Records for locating described items
▬▬▬
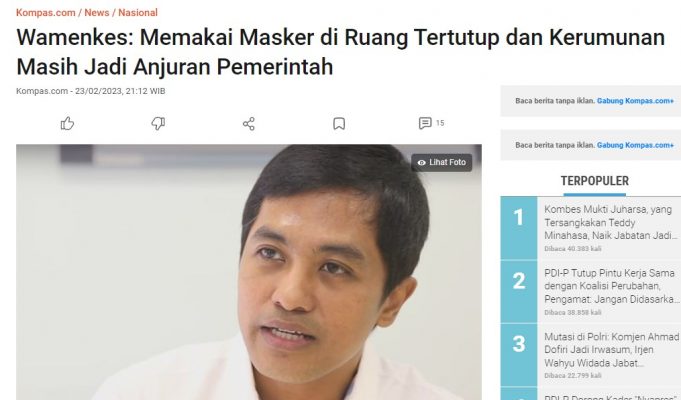Click rank number 3 tile
The image size is (681, 400).
(519, 354)
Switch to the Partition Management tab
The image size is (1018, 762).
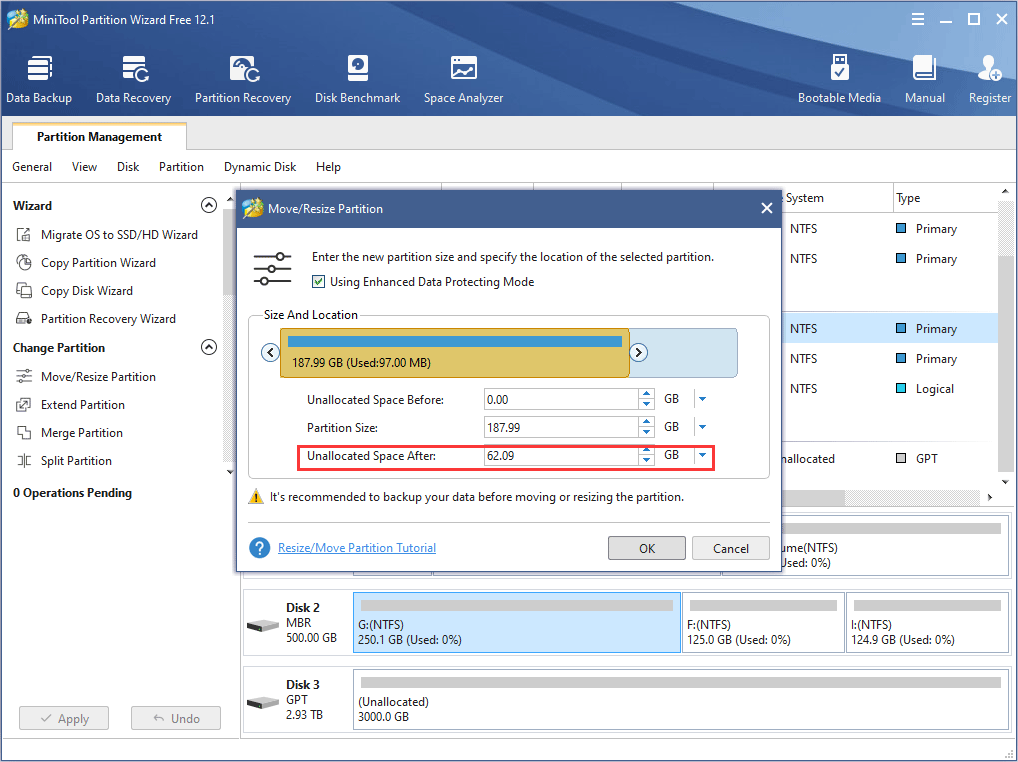[x=97, y=136]
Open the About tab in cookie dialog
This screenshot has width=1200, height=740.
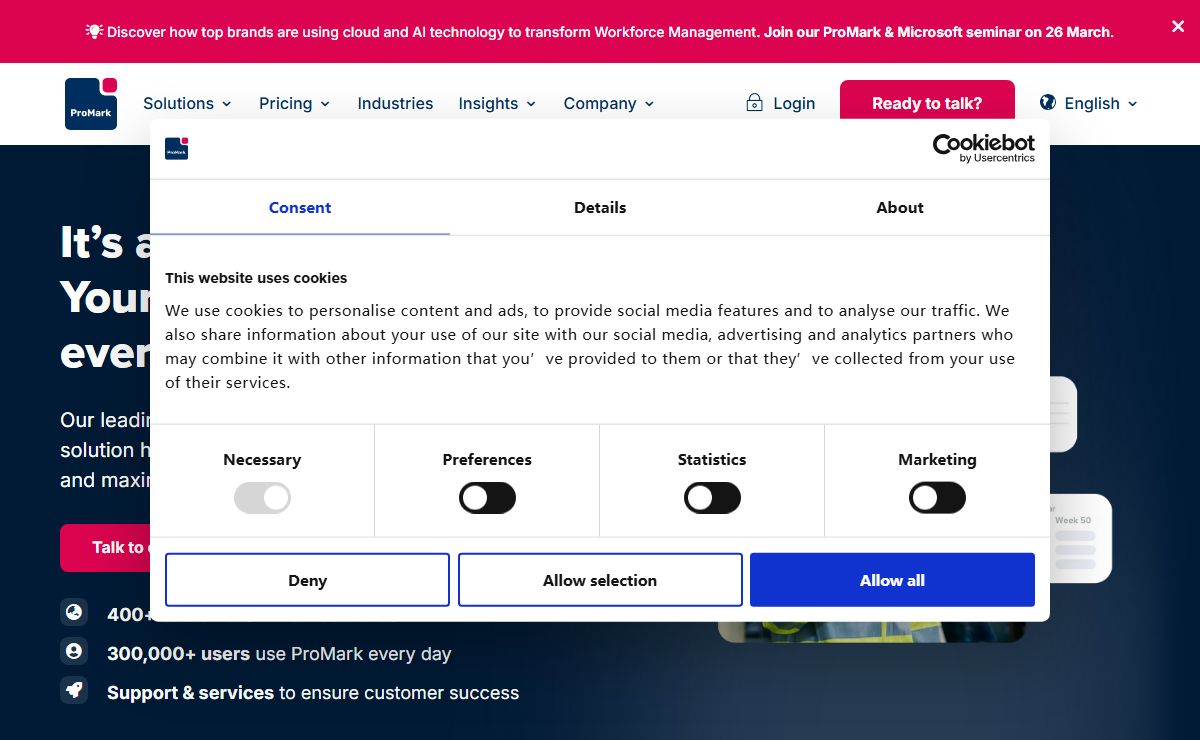pyautogui.click(x=900, y=208)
▬▬▬
- **YOUR OBJECTIVE**
Can you write out all of the records again with every "tab" substituted by "pane", leaving everything else unchanged and omitting the pictures?

- **FULL ANSWER**
Click rank number 3 tile
The image size is (681, 400).
(519, 354)
Switch to the Partition Management pane
The image size is (1018, 762).
[x=97, y=136]
Open the About pane in cookie dialog
This screenshot has width=1200, height=740.
pyautogui.click(x=900, y=208)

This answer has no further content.